Durch das Mikroskopieren werden die Dinge lebendig. Kinder sehen plötzlich hinter die Oberfläche weiter in die Tiefe, hinterfragen Dinge. All das ist wichtig, um später das Leben bewusst zu gestalten und positiv mit wissenschaftlichen Fakten umgehen zu können. In diesem frühen Alter sind Kinder unglaublich aufnahmefähig. Sie saugen alles auf wie ein Schwamm, ihre Augen leuchten.
Anna Gerliz
“Wenn man früh genug mit Naturwissenschaften im Schulunterricht anfängt, sind die Kinder später in den weiterführenden Schulen von den „schweren“ Naturwissenschaften nicht frustriert, sondern begeistert. ”
Sie können die Fakten und Zusammenhänge besser verstehen und denken nicht: Langweilig, versteh ich sowieso nicht.
Welche gesellschaftliche Bedeutung hat die frühe Begegnung der Kinder mit den Naturwissenschaften?
Naturwissenschaften bestimmen unsere Welt, sie bilden die Basis für das Verständnis von Umwelt, Gesundheit, Landwirtschaft, Ernährung, und anderen gesellschaftlichen Fragen. Wenn wir die Welt aber nicht verstehen, laufen wir blind durchs Leben.
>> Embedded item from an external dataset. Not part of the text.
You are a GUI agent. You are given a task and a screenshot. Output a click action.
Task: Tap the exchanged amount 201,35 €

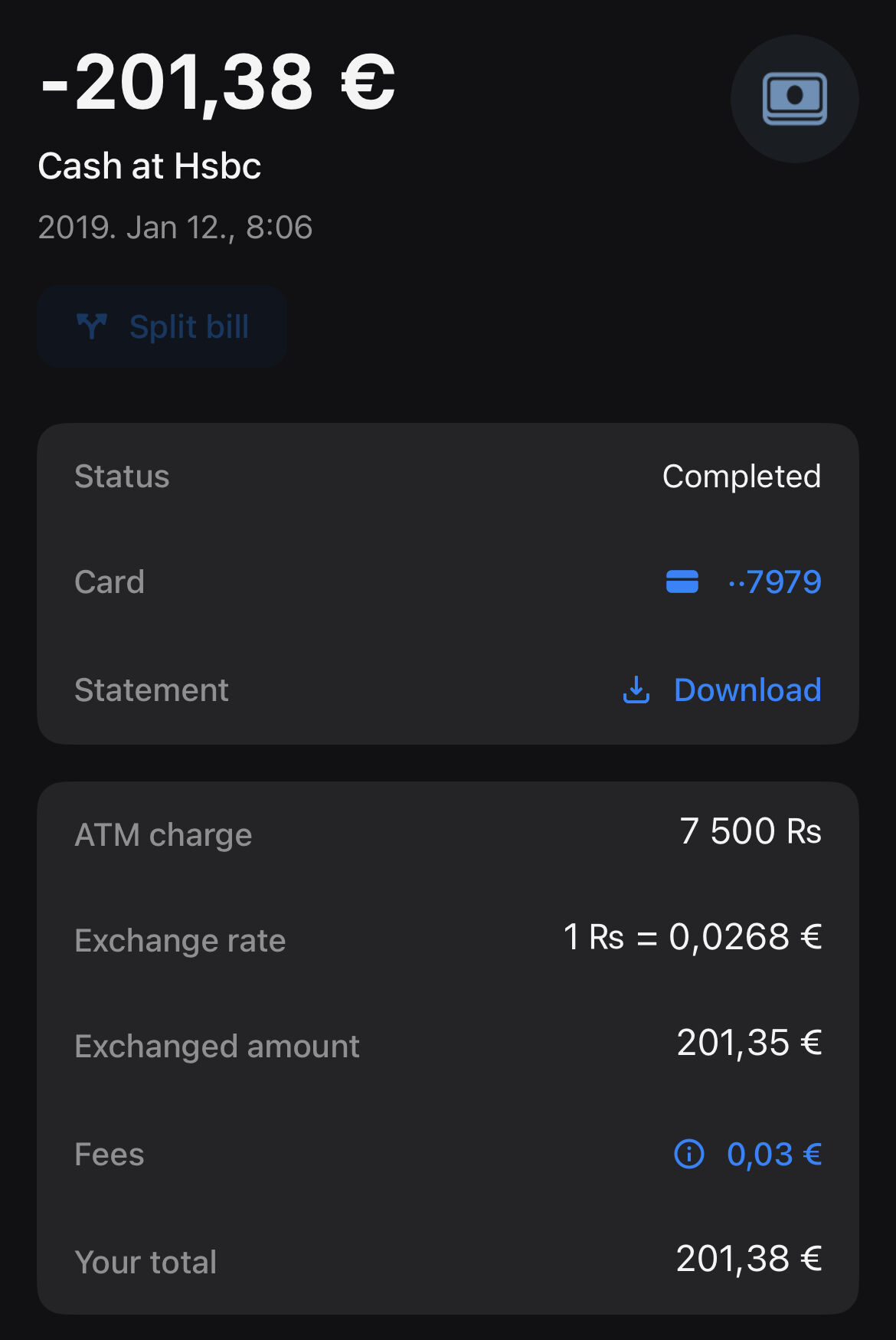tap(749, 1043)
Die Umweltprobleme entstehen ja teils dadurch, dass Menschen Naturwissenschaften für nicht so wichtig halten. Deshalb ist es sehr wichtig, dass die Kinder sich im Sachunterricht mit diesen Themen und der Frage, wie wir unsere Welt für künftige Generationen hinterlassen, auseinandersetzen.
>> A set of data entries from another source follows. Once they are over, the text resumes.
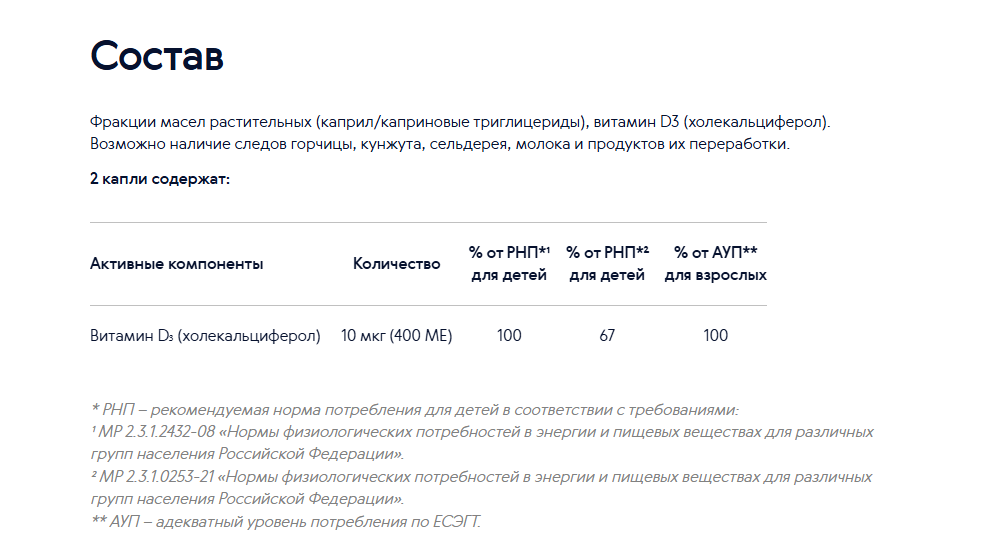Click the "% от РНП*¹ для детей" header
984x560 pixels.
pos(509,264)
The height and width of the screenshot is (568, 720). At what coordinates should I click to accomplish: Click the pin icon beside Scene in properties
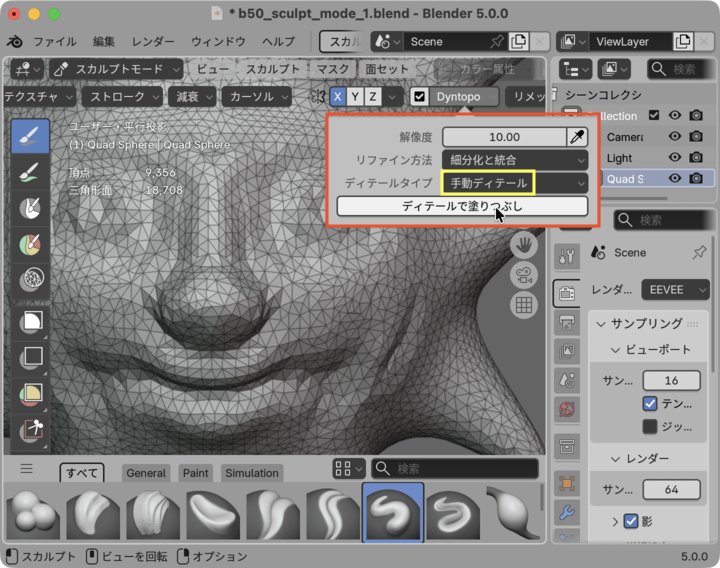coord(699,252)
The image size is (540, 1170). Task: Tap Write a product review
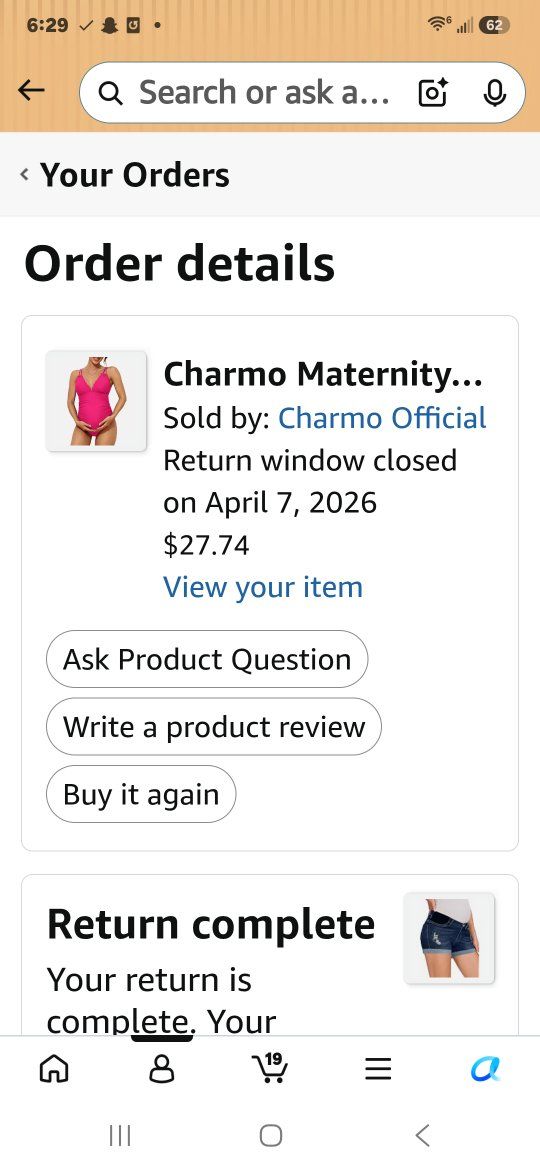click(214, 727)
Was war die größte Herausforderung bei dem Projekt?
Die größte Herausforderung war für mich, den Kindern am Anfang des Projekts beizubringen, dass das Mikroskop kein Spielzeug, sondern ein wissenschaftliches Gerät ist. Deshalb haben wir zuerst gemeinsam Regeln zum Umgang mit den Mikroskopen aufgestellt.
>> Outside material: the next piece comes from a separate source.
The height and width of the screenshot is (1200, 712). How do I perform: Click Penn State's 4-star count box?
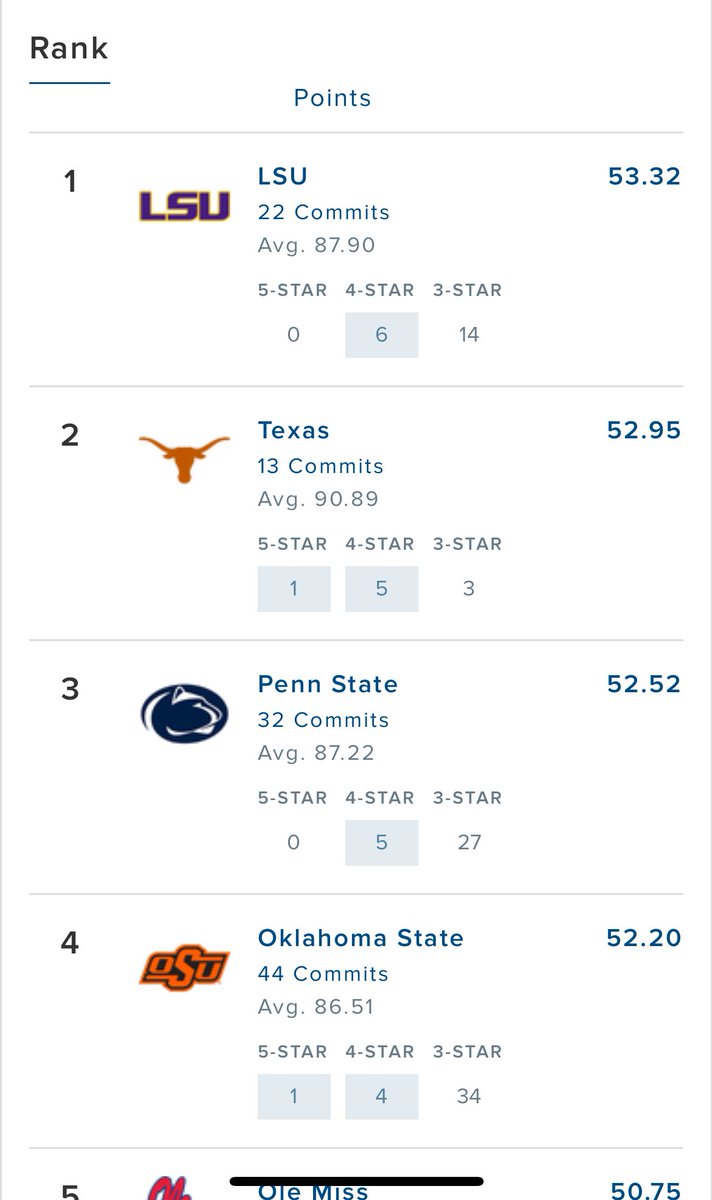[x=382, y=843]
Ich habe versucht, den Kindern deutlich zu machen: „Wir sind Forscher, wir untersuchen und erforschen die Welt. Wir behandeln die Mikroskope wie Wissenschaftler.“
Wie muss man sich den Unterricht mit dem Mikroskop praktisch vorstellen?
Sachkunde ist die Kunde über die Welt. Deshalb mikroskopieren wir alles, was in der Lebenswelt der Kinder vorkommt: Federn und Haare, Milchzähne und Zahnbürsten, Dinge aus Wald, Feld und Wiese. Die Kinder bringen auch selbst Dinge von Zuhause mit, die wir im Unterricht untersuchen. Anfangs war ich besorgt, die Kinder könnten sich schnell langweilen, aber tatsächlich waren sie fasziniert und nutzten jede freie Minute, auch in den Pausen, um ihre Lieblingsobjekte zu mikroskopieren. Aus allen Ecken des Klassenraums hörte ich dann: „Frau Gerliz, komm mal her, das musst Du unbedingt sehen!!!“ Ihre Begeisterung hat auch mich angesteckt, aber die Kinder haben mir ihr Mikroskop immer nur kurz überlassen. Bald hieß es: „Frau Gerliz, jetzt musst Du mich aber wieder arbeiten lassen.“
Seit nun über 10 Jahren unterstützt die Bayer Foundation im Rahmen des Programms Science@School kreative und innovative Schulprojekte in näheren Umkreis der Bayer-Standorte. Das Projekt will das Interesse für den Forschergeist von Schülerinnen und Schülern fördern und ihr Interesse für naturwissenschaftliche Fächer wecken. Für 2021 hat die Jury im September aus 42 Einsendungen 32 Projekte ausgewählt.